→ Provided text:
————

Hi all!

This thread is getting a bit ridiculous. There are lot of ad-hominem attacks 
here, which I don't like.

If you have some factual critique about perlmeme.org, perl-begin.berlios or 
learn.perl.org, don't hesitate to voice it. It is possible all three of the 
sites could use some work, and outlining the problems is the first step for 
the cure. However, if you're going to insult someone for pointing out 
problems, you're not going to be effective.

So please stick to the facts. And if you feel like correcting one thing or 
another, please also consider sending a patch against the source of one site 
or another. Complaining is easy, but correcting the problem is more rewarding 
for both parties.

A constructive criticism to Randal and other similar participants in this 
discussion: you would be much more effective if you will be less insulting 
and flambouyant, and more pleasant, controlled, supportive, complimentary, 
and as a general rule, friendlier and less socially challenged.

————

→ Prompt 1: In the message about the Perl learning sites, why does the writer ask critics to consider sending a patch against a site's source instead of only complaining? Answer in one to three sentences.
→ Prompt 2: Proceed with the message about the Perl learning sites, picking up right after its final sentence.
The listing that follows is not needed for anything asked here.

→ Data excerpt:
————

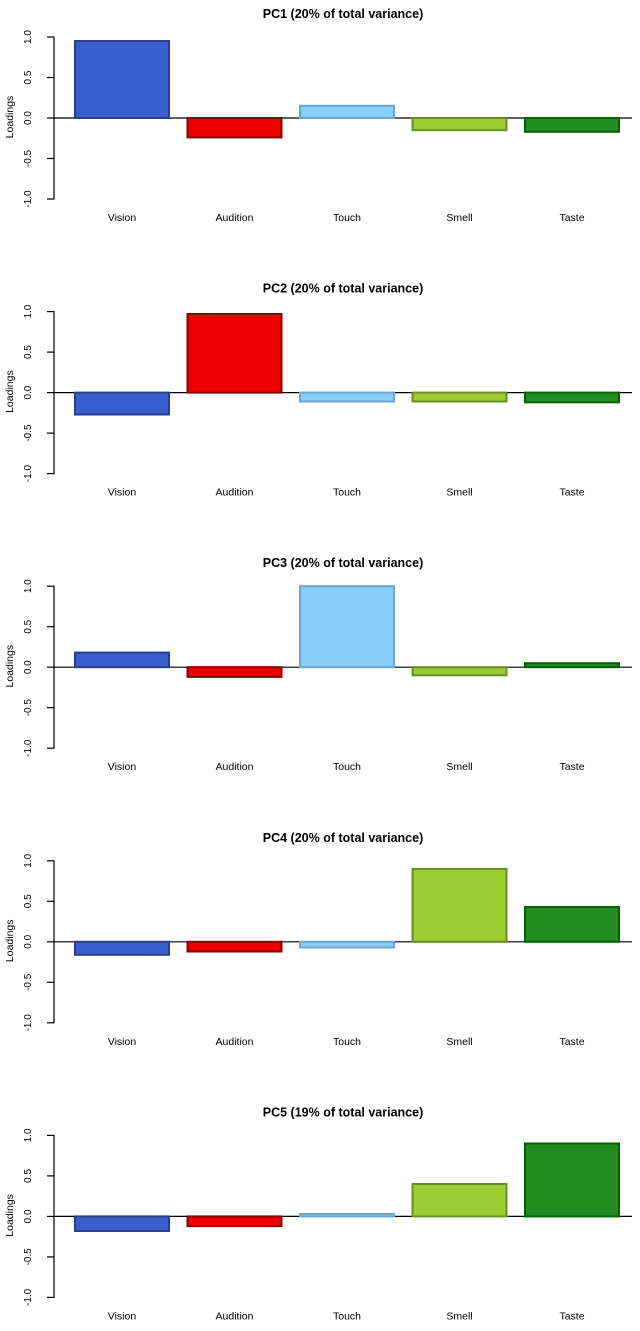  I want to click on panel-title: PC5 (19% of total variance), so click(343, 1112). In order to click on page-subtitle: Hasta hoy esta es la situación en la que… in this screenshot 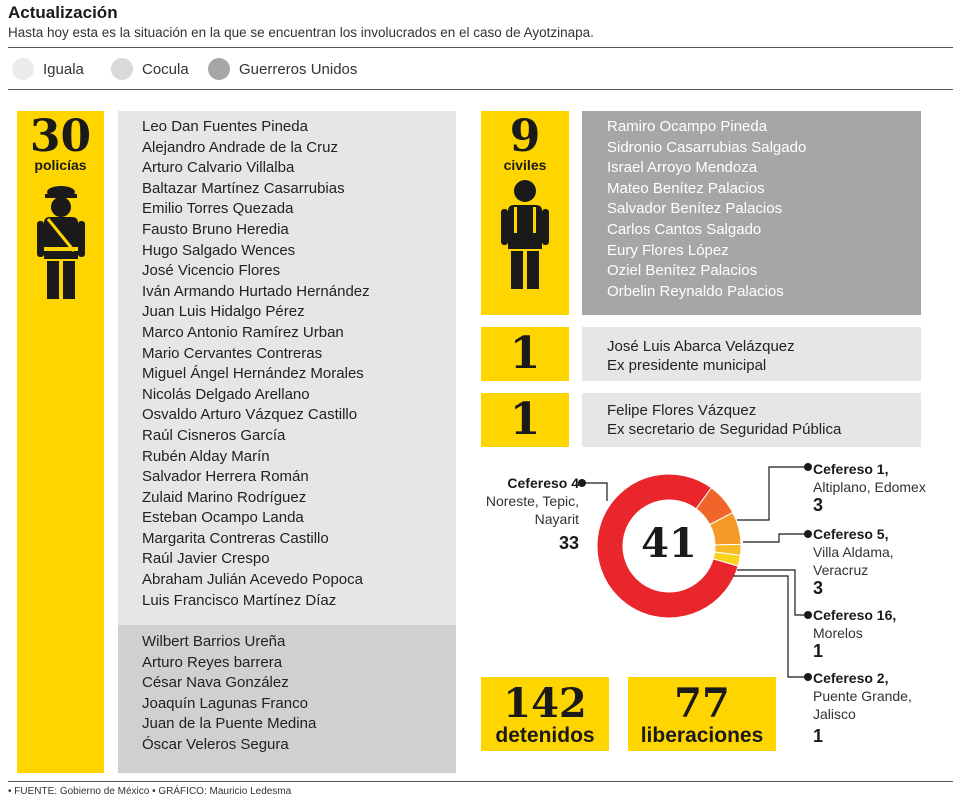, I will do `click(301, 32)`.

————

→ Task answer 1: The writer says that complaining is easy, but correcting the problem is more rewarding for both parties. A patch fixes what the critic has pointed out, so it benefits the critic as well as the people who maintain the site.

→ Task answer 2:
No one is born with good social engineering skills - it is something you work 
on. Not only it is worth your time to develop such skills, but you'll be 
better off in any regards. Randal is a wonderful Perl hacker, tutor and 
writer. But he could be much less controversial if he controlled his temper, 
and stopped accusing people of doing the worst actions since not shipping 
bread loafs sliced.[1]

Finally, I should also note that it is my humble opinion that we should not 
attack people for starting their own Perl beginners' portals, tutorials, 
resources, forums, Wikis or whatever. There are tens if not hundreds of such 
resources for PHP, Java, Visual Basic each, and it only made them more 
popular. I don't see a point in trying to prevent duplicate effort, 
especially considering how much busy the .perl.org admins (Ask Bjorn Hansen, 
etc.) are and how much more straightforward it is to set up one's own site 
where one or his community have complete control.

Regards,

        Shlomi Fish

[1] - I should note that friendliness/social engineering and contribution to 
society are not one and the same. Some of the greatest past and present 
villains were very friendly and hospitable (re Al Capone). Some of the 
greatest value producers were antipathic (re Henry Ford). Nevertheless, 
social engineering helps you become better at contributing values to society, 
and enable you to gather more help from the outside. So it's a good idea to 
have it and it's never too late to gain it.

On Monday 03 October 2005 23:26, [EMAIL PROTECTED] wrote:
> > I guess you need the money. You know, to pay those legal fees and all.
>
> Now this comment #really# contributes to the point you want to make. You
> couldn't possibly go lower than this. Bravo!
>
> GM

-- 

---------------------------------------------------------------------
Shlomi Fish      [EMAIL PROTECTED]
Homepage:        http://www.shlomifish.org/

95% of the programmers consider 95% of the code they did not write, in the
bottom 5%.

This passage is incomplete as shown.